Extreme rainfall ‘one-in-a-hundred event’ made Pakistan’s floods more intense: WWA study

Climate warming made five-day maximum rainfall 75% more intense with more than 1,500 deaths, study

Picture - source Reuters

The extreme rainfall during the current monsoon was a “one-in-a-hundred” event that made Pakistan’s floods more intense, World Weather Attribution’s (WWA) study has said.

The study has also said that climate warming has made five-day maximum rainfall 75 percent more intense with more than 1,500 lives taken by floods.
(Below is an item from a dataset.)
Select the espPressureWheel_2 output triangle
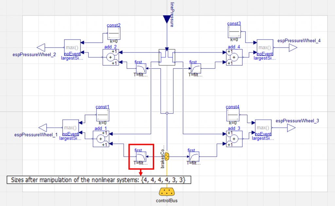 click(x=41, y=48)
World Weather Attribution (WWA), an international research collaboration that teases out the role of climate change in extreme events, has stated in its report that in the hardest areas of Sindh and Balochistan average five-day maximum rainfall was made 75 percent more intense due to the climate warming.
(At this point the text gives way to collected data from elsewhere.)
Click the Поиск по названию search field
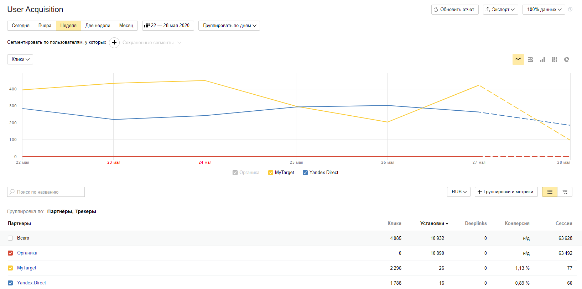582x289 pixels. click(46, 192)
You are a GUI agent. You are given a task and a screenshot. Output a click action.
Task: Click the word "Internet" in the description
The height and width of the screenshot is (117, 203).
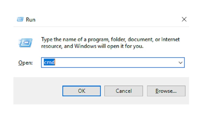point(171,40)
According to the report, the scientists have found that there was recorded 50 percent heavier rainfall across the entire Indus River basin. The study report was based upon 31 computer models combined with real-world observations.

It has also been said that the deadly heat wave in Pakistan and India, during March and April this year, had made it 30 times more likely with temperatures reaching 50 degree centigrade.
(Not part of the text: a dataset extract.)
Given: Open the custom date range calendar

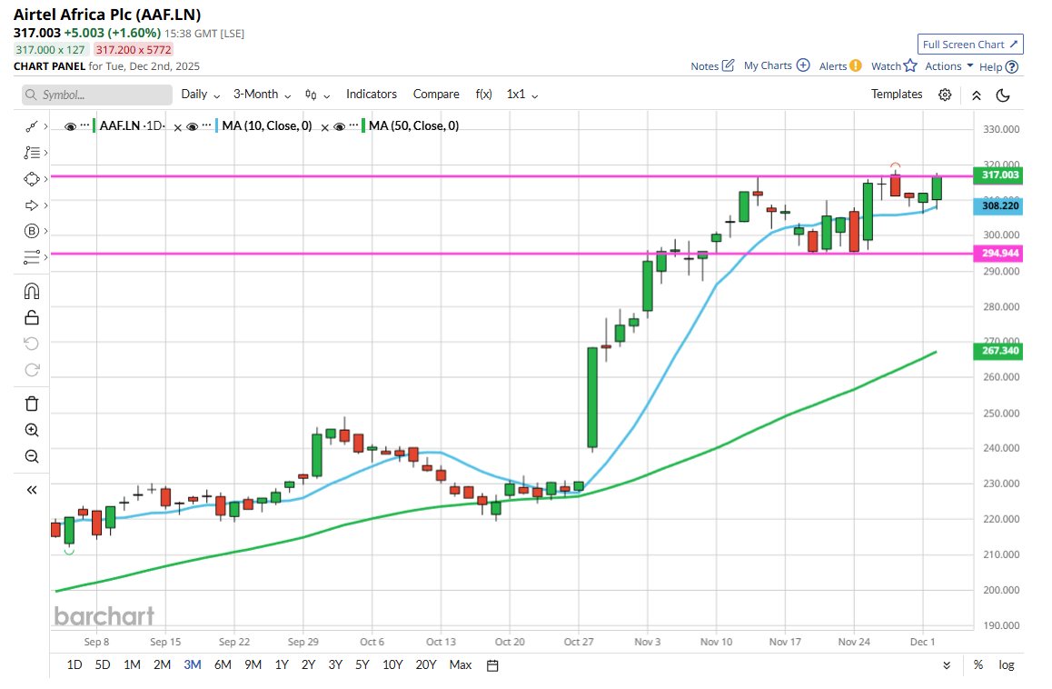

WWA co-leader Friederike Otto has also stated, “The role of climate change in heat waves is much larger than in extreme rainfall when it comes to likelihood.”

According to the scientists, there have been so many drivers behind this year’s extremes therefore it was trickier to parse out the role of climate change in Pakistan’s floods. The monsoon has been fed with the ongoing La Nina conditions. La Nina conditions, which is a global weather pattern affecting the temperatures of the ocean, have been combined with a negative dipole in the Indian Ocean.